Backing way the hell up: Lots of partnered people — even contentedly monogamous people — dink around on dating apps for the attention, for the ego boost, for the spank bank. Fakes and flakes annoy the people who are looking for actual dates on those apps, of course, but apps are the new pick-up bars, and partnered people were strolling into pick-up bars to harmlessly flirt with strangers before heading home to their mates, all charged up, long before apps came along. The dangers and temptations of app-facilitated flirtations are greater, of course, because unlike the person you briefly flirted with in a bar, the person you flirted with on an app can find you again — hell, they come home with you, in your pocket, and you can easily reconnect with them later.

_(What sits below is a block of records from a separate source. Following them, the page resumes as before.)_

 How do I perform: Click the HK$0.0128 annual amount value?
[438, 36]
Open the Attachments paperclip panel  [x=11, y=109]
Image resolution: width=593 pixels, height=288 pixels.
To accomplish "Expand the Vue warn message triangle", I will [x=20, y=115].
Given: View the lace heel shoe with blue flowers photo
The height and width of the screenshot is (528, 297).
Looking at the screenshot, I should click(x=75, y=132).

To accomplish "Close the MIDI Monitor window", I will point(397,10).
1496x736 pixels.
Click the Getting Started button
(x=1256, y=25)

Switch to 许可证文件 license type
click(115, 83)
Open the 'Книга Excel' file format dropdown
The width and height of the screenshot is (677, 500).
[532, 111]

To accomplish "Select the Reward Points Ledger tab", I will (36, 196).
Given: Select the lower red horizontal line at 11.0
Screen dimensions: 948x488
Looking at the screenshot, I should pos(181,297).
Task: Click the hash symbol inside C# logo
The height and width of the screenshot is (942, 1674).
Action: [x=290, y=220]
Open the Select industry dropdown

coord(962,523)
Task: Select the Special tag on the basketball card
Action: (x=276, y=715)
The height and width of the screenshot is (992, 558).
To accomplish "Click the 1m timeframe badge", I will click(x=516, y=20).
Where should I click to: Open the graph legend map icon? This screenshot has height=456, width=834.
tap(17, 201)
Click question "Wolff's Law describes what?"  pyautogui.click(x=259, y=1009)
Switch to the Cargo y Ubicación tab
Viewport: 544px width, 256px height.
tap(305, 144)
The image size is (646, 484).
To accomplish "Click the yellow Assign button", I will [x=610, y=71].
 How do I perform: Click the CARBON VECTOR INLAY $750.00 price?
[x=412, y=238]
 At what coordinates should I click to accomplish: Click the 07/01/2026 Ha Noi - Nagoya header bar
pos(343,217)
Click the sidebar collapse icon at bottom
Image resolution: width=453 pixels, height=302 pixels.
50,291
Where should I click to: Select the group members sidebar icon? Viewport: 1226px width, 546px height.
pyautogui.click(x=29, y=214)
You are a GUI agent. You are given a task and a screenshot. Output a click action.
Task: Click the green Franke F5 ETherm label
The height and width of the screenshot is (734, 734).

But the real issue here isn’t apps or flirting along the harmless/dangerous spectrum, BRACED, it’s closets — specifically, the one you’re in. The closet is a miserable place to be, as you know, and the only relevant question is whether you can spend the rest of your life in there. If the answer is no — and it sure sounds like it’s no (you sound miserable) — then you’ll have to come out to your girlfriend. If you don’t think monogamy will be right for you once you’re out, then monogamy may not be right for you period. Find yourself a queer-positive therapist, come out to your GF with their help, and allow her to make an informed choice about whether she wants to be with you. Worry less about the right words, BRACED, and more about the truthful ones.
Dear Dan: A woman recently wrote to you that her husband could not maintain an erection for “more than a few thrusts.” She said that Viagra is of no use to them (the drug gave him headaches) and she was contemplating the pursuit of sexual affairs with other men who could better serve her needs (with her husband’s permission). No need for me to rehash what you told her. I want to call your attention to a better solution to their quandary: Any competent urologist can write a prescription for a preparation known as Trimix (phentolamine, papaverine, and prostaglandin, in various strengths), which must be supplied by a compounding pharmacy. Or failing that prescription, then alternatively one for a brand-name drug called Caverject. Both of these preparations are injected directly into the penis — into the corpora cavernosa, to be specific — and both effectively enable an erection of prodigious size and stiffness that will endure for as much as six hours.
— Potential Alternate Solution Sidesteps Infidelities’ Obvious Negatives
Dear PASSION: Thanks for sharing, PASSION. And to guys out there with erectile dysfunction: Ask your doctor if Caverject is right for you?